# ACTIVITY
Retype, word for word, every line from the one holding "Given: Activate voice search microphone" through the one holding "Task: Click the after hours $95.00 value" in the entries below, both included, and only those lines.

# MATERIALS PROVIDED
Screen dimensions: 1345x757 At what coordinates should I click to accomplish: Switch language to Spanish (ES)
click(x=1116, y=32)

---

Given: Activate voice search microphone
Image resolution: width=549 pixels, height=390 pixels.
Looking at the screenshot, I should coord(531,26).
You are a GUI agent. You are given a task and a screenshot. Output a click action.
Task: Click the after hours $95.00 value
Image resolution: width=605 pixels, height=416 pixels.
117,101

# RESULT OF THIS EXERCISE
Given: Activate voice search microphone
Image resolution: width=549 pixels, height=390 pixels.
Looking at the screenshot, I should coord(531,26).
You are a GUI agent. You are given a task and a screenshot. Output a click action.
Task: Click the after hours $95.00 value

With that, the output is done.